### EXCERPT PROVIDED
Because land was equivalent to power in the 1400's, powerful men could try to claim the English crown. This led to the conflicts known as the Wars of the Roses, battles for power fought between the house of York, the white rose, and the house of Lancaster, the red rose. The turmoil was at its peak during the reign of Henry VI (Lancaster) because of his personal weaknesses and mental instability. Although the fighting was very irregular, the result was a general breakdown in the authority and power of the Crown. His son who later became Henry VII united the two houses by marrying Elizabeth of York and combining red and white to give what is now known as the English Rose.

Henry VII
The Wars of the Roses culminated in the eventual victory of the relatively unknown Henry Tudor, Henry VII, at the Battle of Bosworth Field in 1485, where Richard III of York was killed, and Henry Tudor of Lancaster became King. But before the end of his reign, two pretenders had tried to dethrone him, helped by supporters of the house of York, both unsuccessfully. The first, Lambert Simnel, was defeated in battle; the second, Perkin Warbeck, was hanged in 1499.
In 1497 Henry was challenged again, Michael An Gof led Cornish rebels in a march on London. He fought for various issues mainly rooted in taxes. On June 17, 1497, he was defeated, and Henry VII showed he could still display military prowess when he needed to. The rest of his reign was relatively peaceful, despite a slight worry over the succession when his wife Elizabeth of York died in 1503.

Henry VIII
During his colourful reign Henry VIII split with the Roman Catholic Church over the question of his divorce from his 1st wife Catherine of Aragon. Though his religious position was not at all Protestant, the resultant split ultimately led to England distancing itself almost entirely from Rome. There followed a period of great religious and political unrest which led to the English Reformation: The seizure of the monasteries and much of the wealth of the church by the King. The break up of the monasteries had the effect of giving many of the lower classes an interest in the Reformation continuing, because to halt it would restore lands which were given to them during the breakup to the monasteries.
Henry VIII only had one legitimate child, from his first marriage to Catherine of Aragon. He also fathered two illegitimate children from his second and third wives. And after the death of his third wife Anne Boleyn he remarried a further three times. Two lucky wives were divorced, the mother of his son died during childbirth, two of his wives were beheaded and his final wife, Catherine Parr, outlived him.

Edward VI
The first of Henry's children to reign was Edward. Although he showed some intelligence, he was only 10 years old when he took the throne in 1547. His uncle, Edward Seymour, interfered with Henry VIII's will and obtained letters giving him much of the power of a monarch when he took the title of Protector. Whilst some saw him as an idealist, his stay in power ended in crisis in 1549 when many of the counties protested. Lord President Northumberland then proceeded to adopt the power for himself. When Edward VI lay dying of tuberculosis in 1553 at the age of 16, Northumberland made plans to place Lady Jane Grey on the throne and marry her to his son, so that he could remain the power behind the throne. His putsch failed and Lady Jane suffered the same fate as Henry's second and fourth wives.

### EXTRACTED ENTRIES

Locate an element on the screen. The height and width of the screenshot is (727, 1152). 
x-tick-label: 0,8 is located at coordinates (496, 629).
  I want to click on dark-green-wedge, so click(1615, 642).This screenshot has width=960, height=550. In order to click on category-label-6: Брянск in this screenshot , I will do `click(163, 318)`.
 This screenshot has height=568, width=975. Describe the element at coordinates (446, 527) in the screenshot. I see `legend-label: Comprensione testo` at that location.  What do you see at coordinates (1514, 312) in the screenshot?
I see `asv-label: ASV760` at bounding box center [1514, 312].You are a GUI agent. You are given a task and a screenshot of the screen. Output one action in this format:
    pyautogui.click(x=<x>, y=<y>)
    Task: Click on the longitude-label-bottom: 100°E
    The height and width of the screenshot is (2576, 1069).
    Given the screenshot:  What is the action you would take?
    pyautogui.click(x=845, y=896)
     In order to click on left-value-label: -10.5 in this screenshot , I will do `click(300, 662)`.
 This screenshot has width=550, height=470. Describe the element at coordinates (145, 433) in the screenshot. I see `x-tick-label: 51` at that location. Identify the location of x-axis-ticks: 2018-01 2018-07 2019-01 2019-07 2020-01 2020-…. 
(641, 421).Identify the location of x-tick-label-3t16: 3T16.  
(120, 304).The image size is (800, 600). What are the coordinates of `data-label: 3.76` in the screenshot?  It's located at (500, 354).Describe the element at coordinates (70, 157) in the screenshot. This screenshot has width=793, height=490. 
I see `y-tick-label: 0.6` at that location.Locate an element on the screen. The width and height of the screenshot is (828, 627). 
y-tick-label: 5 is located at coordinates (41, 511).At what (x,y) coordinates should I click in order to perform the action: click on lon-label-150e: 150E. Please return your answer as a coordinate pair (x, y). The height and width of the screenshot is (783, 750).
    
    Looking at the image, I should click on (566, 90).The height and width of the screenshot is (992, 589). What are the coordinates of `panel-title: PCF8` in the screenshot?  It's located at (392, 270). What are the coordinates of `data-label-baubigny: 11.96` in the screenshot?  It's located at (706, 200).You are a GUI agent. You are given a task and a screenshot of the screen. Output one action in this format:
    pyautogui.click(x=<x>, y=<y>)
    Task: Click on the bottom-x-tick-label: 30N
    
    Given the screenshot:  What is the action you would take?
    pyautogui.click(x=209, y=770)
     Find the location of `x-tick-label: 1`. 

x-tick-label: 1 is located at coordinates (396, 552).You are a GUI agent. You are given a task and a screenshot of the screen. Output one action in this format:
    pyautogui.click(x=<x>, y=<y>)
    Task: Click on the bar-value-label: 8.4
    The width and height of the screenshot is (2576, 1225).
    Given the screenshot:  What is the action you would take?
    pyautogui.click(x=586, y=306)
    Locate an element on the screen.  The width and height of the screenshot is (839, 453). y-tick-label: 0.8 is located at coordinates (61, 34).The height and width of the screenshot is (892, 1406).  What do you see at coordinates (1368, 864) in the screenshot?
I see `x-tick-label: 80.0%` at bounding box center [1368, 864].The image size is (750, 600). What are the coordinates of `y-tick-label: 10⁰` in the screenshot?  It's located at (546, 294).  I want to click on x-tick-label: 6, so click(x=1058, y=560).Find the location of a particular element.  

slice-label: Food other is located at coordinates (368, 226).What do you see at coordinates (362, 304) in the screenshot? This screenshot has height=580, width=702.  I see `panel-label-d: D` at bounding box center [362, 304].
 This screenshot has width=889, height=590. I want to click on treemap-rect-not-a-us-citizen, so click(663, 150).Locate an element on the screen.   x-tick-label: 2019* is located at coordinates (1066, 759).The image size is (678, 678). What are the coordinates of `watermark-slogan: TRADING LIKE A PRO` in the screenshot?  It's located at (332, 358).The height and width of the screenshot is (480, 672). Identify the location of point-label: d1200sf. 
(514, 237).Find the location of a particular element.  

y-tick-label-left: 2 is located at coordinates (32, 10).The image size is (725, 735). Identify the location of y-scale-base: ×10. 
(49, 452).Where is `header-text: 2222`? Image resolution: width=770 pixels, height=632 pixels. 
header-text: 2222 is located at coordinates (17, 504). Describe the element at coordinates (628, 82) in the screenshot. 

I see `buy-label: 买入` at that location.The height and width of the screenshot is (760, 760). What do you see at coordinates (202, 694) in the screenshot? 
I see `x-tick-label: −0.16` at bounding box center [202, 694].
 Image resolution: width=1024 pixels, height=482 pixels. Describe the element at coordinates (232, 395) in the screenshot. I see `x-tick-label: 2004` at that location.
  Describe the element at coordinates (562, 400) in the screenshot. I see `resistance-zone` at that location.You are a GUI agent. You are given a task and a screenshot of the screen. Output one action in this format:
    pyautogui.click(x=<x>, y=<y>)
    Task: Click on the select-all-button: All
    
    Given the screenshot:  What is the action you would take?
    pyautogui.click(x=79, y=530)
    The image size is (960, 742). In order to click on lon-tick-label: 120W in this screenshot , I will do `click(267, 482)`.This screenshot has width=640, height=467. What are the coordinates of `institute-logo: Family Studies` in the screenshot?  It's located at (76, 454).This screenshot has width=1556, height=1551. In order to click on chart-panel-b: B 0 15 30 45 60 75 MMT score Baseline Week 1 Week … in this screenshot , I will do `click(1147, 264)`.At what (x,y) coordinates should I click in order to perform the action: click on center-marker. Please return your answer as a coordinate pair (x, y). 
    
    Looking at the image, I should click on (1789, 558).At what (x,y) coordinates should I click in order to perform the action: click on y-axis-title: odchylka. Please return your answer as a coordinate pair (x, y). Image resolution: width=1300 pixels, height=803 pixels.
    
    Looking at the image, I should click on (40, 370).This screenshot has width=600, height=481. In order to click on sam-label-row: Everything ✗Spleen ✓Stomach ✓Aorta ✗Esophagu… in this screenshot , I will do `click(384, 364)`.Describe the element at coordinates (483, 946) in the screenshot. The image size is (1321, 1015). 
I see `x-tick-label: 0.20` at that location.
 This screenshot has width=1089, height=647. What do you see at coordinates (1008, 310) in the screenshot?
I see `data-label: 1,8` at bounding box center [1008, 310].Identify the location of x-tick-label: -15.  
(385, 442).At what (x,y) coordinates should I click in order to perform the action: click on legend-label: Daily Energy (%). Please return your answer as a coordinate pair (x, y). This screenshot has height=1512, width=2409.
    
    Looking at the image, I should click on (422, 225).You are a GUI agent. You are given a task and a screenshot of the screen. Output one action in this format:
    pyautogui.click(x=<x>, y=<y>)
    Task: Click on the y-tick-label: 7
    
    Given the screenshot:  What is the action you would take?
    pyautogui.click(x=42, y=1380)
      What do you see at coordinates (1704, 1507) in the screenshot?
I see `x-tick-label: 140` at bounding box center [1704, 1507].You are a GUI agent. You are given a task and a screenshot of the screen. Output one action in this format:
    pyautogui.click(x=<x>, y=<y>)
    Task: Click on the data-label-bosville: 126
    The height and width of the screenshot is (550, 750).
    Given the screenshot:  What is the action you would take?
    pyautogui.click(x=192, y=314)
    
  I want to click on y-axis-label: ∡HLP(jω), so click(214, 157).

### WHAT THE TASK REQUIRES
Answer these questions from the excerpt on the Wars of the Roses and the Tudor kings:
1. At which battle did Henry Tudor win his victory in 1485?
2. Who led the Cornish rebels on their march on London in 1497?
3. How old was Edward when he took the throne in 1547?

### WRITTEN SOLUTION
1. The Battle of Bosworth Field.
2. Michael An Gof.
3. 10 years old.